Under a new plan announced by the Biden administration on Monday, the United States will significantly reinvent ways to fight state corruption to stop illicit financial flows and coordinate efforts across the entire federal government. allocates new resources.
The United States Anti-Corruption Strategy is the product of a six-month executive initiative to “assess the U.S. government’s current efforts to combat corruption and identify and address persistent shortcomings in the fight against corruption.” offer.
The 38-page document makes a stern assessment that developed countries, including the United States, have long created conditions that allow corrupt government officials in developing countries to hide their illicit wealth abroad.
“Renewed research and major journalistic revelations have documented the extent to which legal and regulatory deficiencies in a developed world offer corrupt offshore and illicit money laundering tools,” the document said.
The plan forces the federal government to pursue a five-pillar policy. According to the document, these include “modernizing, coordinating and providing resources to the U.S. government’s anti-corruption efforts; restriction of illegal financing; prosecute corrupt officials; maintaining and strengthening a multi-faceted anti-corruption architecture; improving diplomatic cooperation and the use of foreign aid resources. promotes policy goals. “
Anti-corruption activists are pleased
Leaders of several global anti-corruption organizations said they were surprised by the strength of the language in the new U.S. plan.
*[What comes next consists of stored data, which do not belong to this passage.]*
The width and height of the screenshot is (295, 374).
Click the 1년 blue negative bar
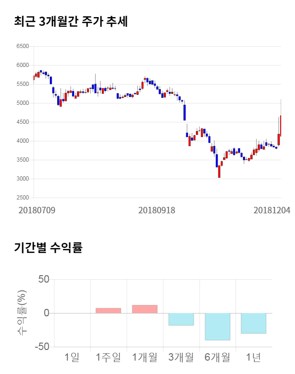pyautogui.click(x=254, y=323)
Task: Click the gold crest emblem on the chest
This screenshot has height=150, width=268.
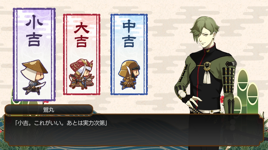Action: click(207, 65)
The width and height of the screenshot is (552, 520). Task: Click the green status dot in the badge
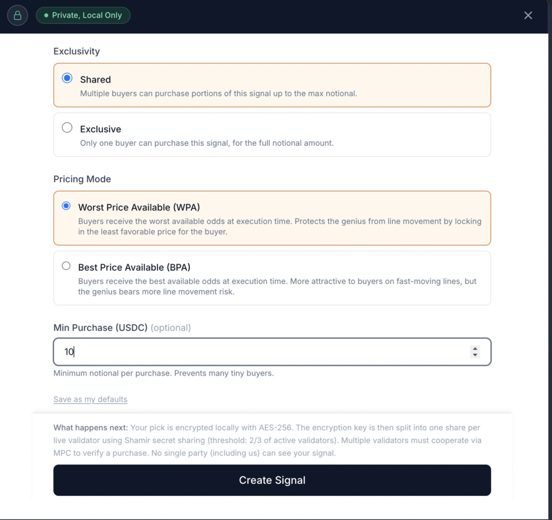(46, 16)
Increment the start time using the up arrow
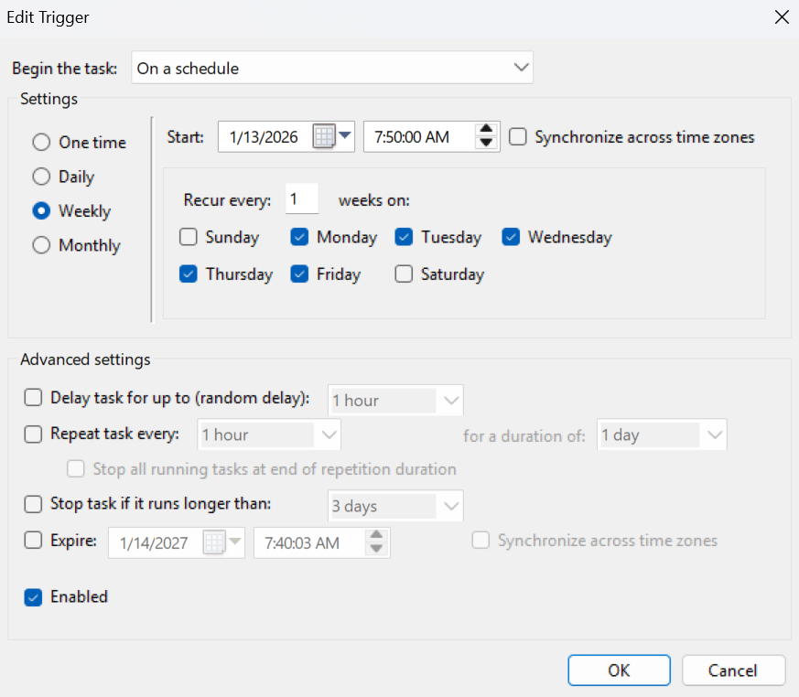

In an interview with VOA, Tom Cardamon, president and CEO of Global Financial Integrity, said, “I think anyone who has worked in the fight against corruption at any time is very excited about what the administration has created.” “It looks like a very thoughtful approach to the problem.”
The release marks the first time the U.S. has put forward a national anti-corruption strategy, said Gary Kalman, director of Transparency International’s U.S. office. He said it is particularly important that the Biden administration recognizes the need to coordinate anti-corruption efforts across the entire federal government.
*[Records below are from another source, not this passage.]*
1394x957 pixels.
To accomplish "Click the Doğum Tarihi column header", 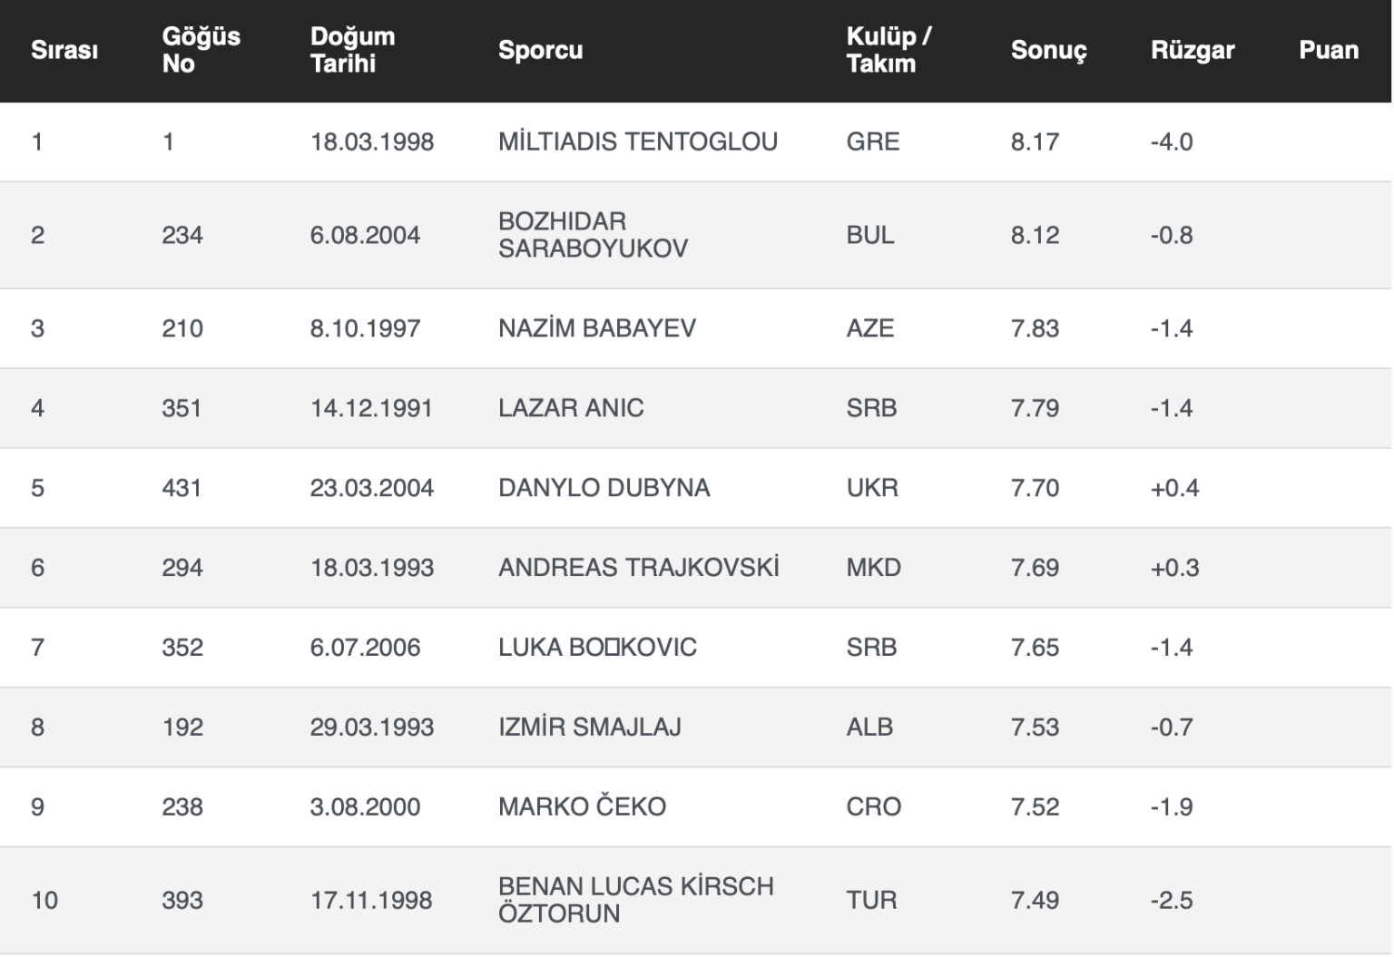I will tap(352, 50).
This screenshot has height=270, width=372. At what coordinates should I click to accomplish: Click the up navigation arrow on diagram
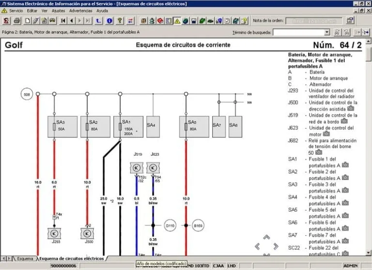coord(266,237)

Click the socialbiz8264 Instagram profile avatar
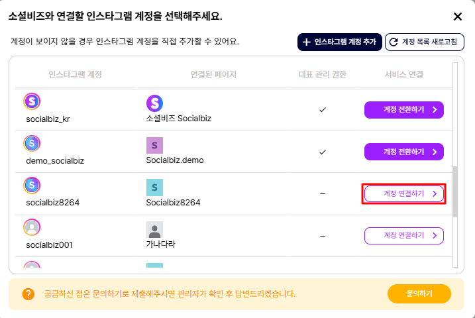tap(32, 186)
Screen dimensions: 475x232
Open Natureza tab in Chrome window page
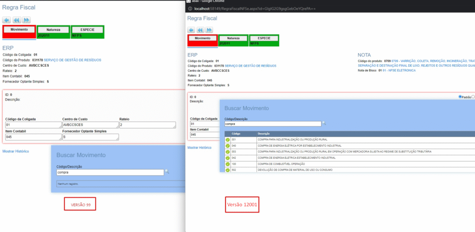pyautogui.click(x=233, y=38)
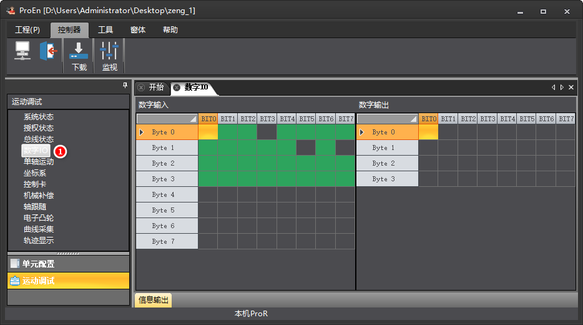Toggle output Byte 1 BIT0 cell
The image size is (583, 325).
428,148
It’s not just one agency saying, “Oh, we have a problem with corruption in a particular corner of the world.” But in reality, corruption has such an impact on what the U.S. government is trying to do that we need a whole government approach, ”Kalman told VOA.
“Finally, the United States seems to have played a leading role here on this truly important issue,” said Liz David-Barrett, director of the Center for the Study of Corruption at the University of Sussex. “And we really need global leadership.”
Several prominent Republican lawmakers who have proposed anti-corruption bills in the past did not comment on the Biden administration’s proposal when asked by VOA. A large-scale bill on voter rights, corruption, and campaigning financed by Democrats earlier this year failed in the Senate, partly because of Republicans’ opposition to expanding access to ballots. Biden’s anti-corruption strategy does not need congressional support to take effect.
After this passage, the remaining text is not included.